Exercise instructions
Omit the images, then output each of the records below exactly.

[Saved data entries]
++++++++++++++++++++
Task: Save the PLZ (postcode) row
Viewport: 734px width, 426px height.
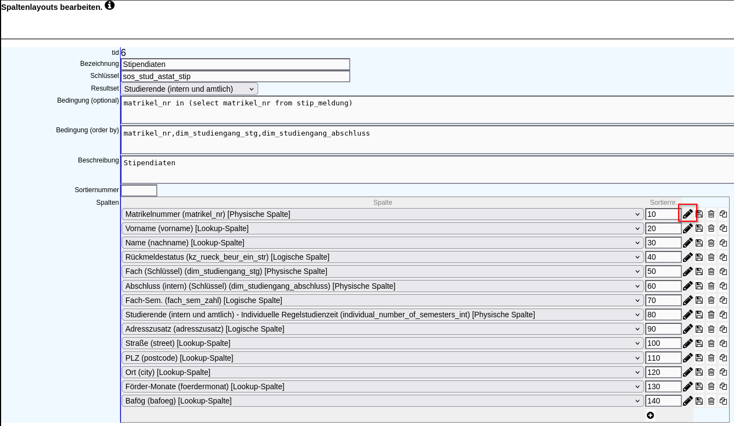Action: click(x=699, y=358)
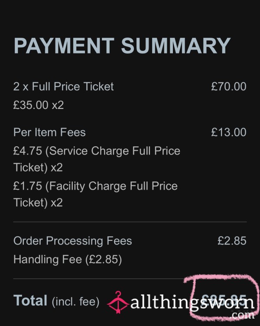Image resolution: width=260 pixels, height=326 pixels.
Task: Click the £35.00 x2 unit price text
Action: tap(39, 105)
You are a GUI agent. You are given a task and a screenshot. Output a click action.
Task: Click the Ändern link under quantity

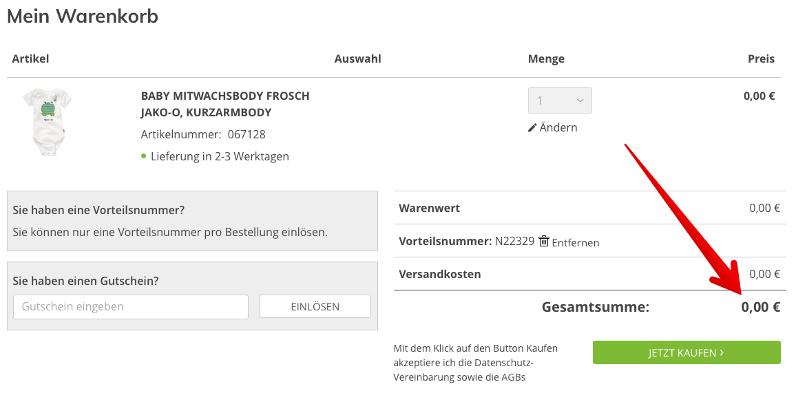point(558,128)
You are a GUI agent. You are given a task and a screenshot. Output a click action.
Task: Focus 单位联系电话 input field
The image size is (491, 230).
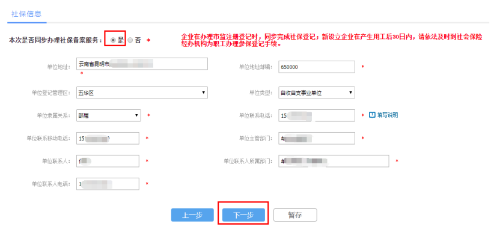tap(317, 115)
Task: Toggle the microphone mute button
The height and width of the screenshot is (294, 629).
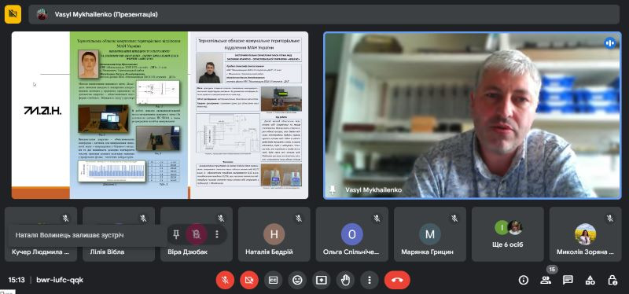Action: coord(225,280)
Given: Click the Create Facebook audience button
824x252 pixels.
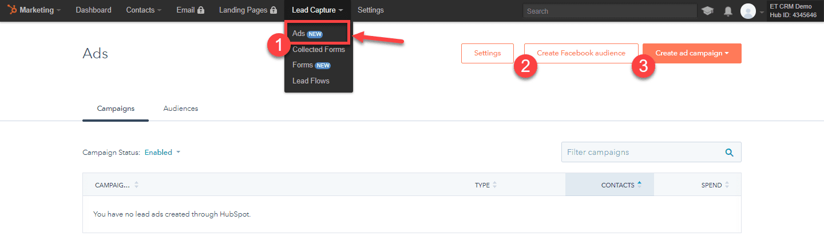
++++++++++++++++++++
Result for this task
Task: Save the PLZ (postcode) row
Viewport: 734px width, 426px height.
Action: click(x=699, y=358)
Image resolution: width=260 pixels, height=326 pixels.
Task: Click the £35.00 x2 unit price text
Action: tap(39, 105)
You are a GUI agent. You are given a task and a screenshot. Output a click action.
Task: Click the Ändern link under quantity

point(558,128)
You are a GUI agent. You are given a task and a screenshot. Output a click action.
Task: Focus 单位联系电话 input field
The image size is (491, 230).
tap(317, 115)
Task: Toggle the microphone mute button
The height and width of the screenshot is (294, 629).
Action: coord(225,280)
Given: Click the Create Facebook audience button
824x252 pixels.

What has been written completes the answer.